Kids never seem to settle in at school until they’ve settled a few important matters. Finding the new best friend was near the top of my list. Charles had been my best friend for four years and I missed him. Walking with Betty for only the two blocks to her house left me to walk alone for the rest of the way. I began taking a different route after school, emboldened by my growing experience with the local geography. I now knew the way to the library, downtown stores and movie theaters. My new route to and from school took me past Eleanor’s house.
I’d known Eleanor as a classmate since first grade – she had missed kindergarten and first grade while she and her father had both been recovering from polio, so she had skipped kindergarten and entered first grade a year older than the rest of us. A heavy metal leg brace caused her to walk with a clank and an odd little hop as she swung the braced leg forward with each second step, but that didn’t slow her down or impede her ability to take part in recess games or acrobatics on the jungle gym. I began walking home after school with her almost daily and soon became so accustomed to the leg brace that I seldom noticed or thought about it. By sixth grade the leg brace was gone.
As I look back to those days, I suspect that, because she had entered school two years late and had missed playing with other children her age, her mother encouraged her to make friends, and so it was probably inevitable that she would invite me to stop at her house on the way home after school several days a week. There were days when she had piano lessons or therapy after school, but it became routine to stop at Eleanor’s house to read comic books, play in their shady back yard, polish pennies for her coin collection, or dig through a trunk of old toys, clothes and costume jewelry in one of the spare bedrooms upstairs.
Often there would be after school chores for Eleanor, and I gladly helped her with them so that we could get to our playing. One of those chores was picking up after Eleanor’s dog Chummy. Chummy was a small, white terrier who had a serious thing about wastebaskets. He couldn’t resist emptying them and strewing the contents all about the house. Eleanor’s mother serenely ignored the mess, leaving it for Eleanor to deal with. It was clear to me that Chummy and his misdemeanors were strictly her responsibility. Just before five o’clock, their telephone would ring and it would be my mother, calling to have me sent home in time for supper.
The day Eleanor and I went home at recess time must have been one of those days that were seemingly endless, for even though we saw all the kids playing on the jungle gym, we still felt as if it must be time to go home. I remember them yelling at us, and we yelled right back, “You know you aren’t supposed to be on the playground after school.” We still didn’t realize that it was recess time and that we were the ones breaking the rules. Not until after we reached Eleanor’s house and her mother looked up from her book and said she hadn’t known that school was to be let out early that day. We made it back to school, in spite of the heavy leg brace, just in time for class to resume and apparently the teacher never knew of our truancy.
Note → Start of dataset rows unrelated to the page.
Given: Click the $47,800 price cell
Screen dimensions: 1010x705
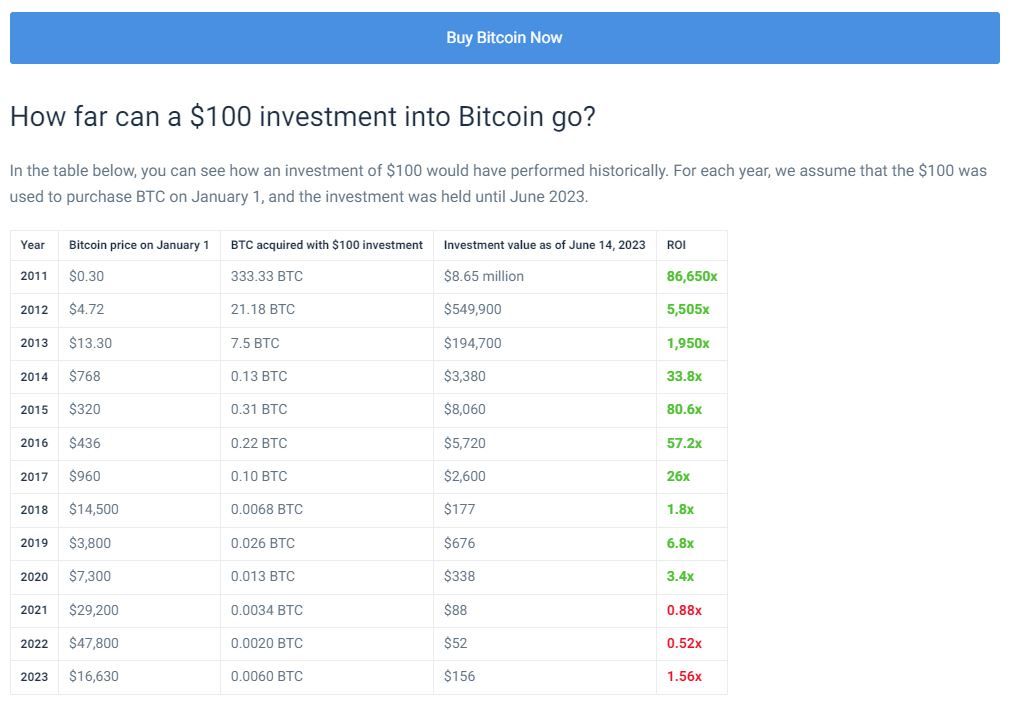Looking at the screenshot, I should tap(94, 643).
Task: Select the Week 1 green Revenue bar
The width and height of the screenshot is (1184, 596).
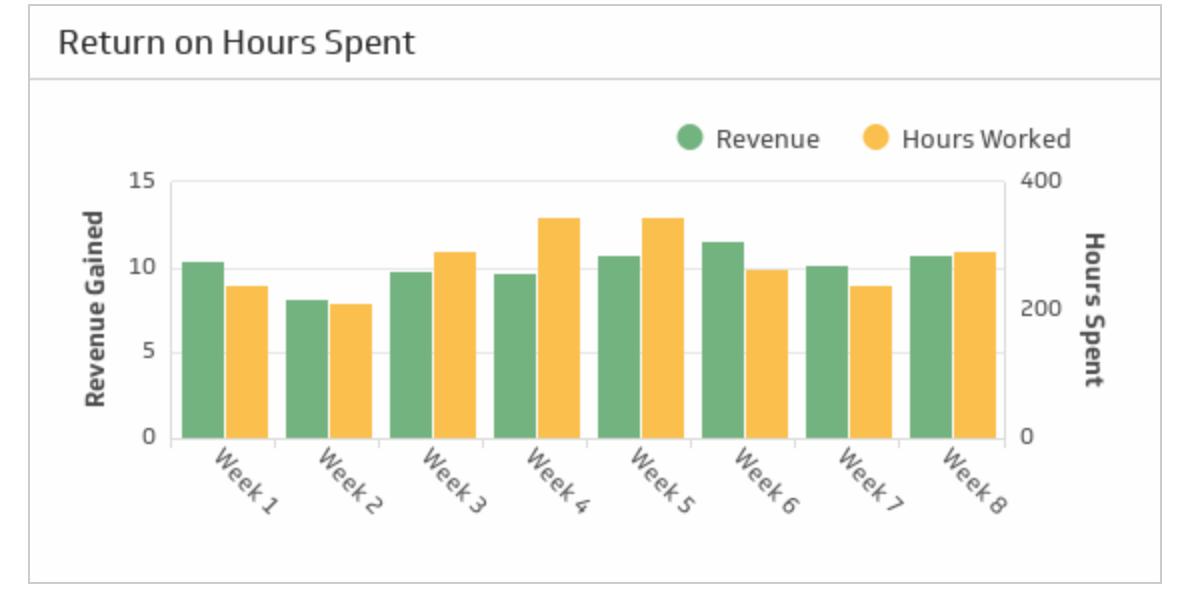Action: pyautogui.click(x=203, y=350)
I don’t remember which one of us first came up with the plot to pass out the Valentine cards during the usual classroom Valentine’s Day party. We wrote a “play” whose only two characters – the Valentine Fairy and the Valentine Princess ended up opening the Valentine Mailbox and scurrying about the room delivering the cards to our classmates. We’d even conned our mothers into making costumes for us and gotten permission from our teacher to perform our play just before the party. Once Miss Kading got over her astonishment, she stopped us and delegated the rest of the deliveries to other students. But, at least we had managed to get our, although brief, chance at that coveted chore.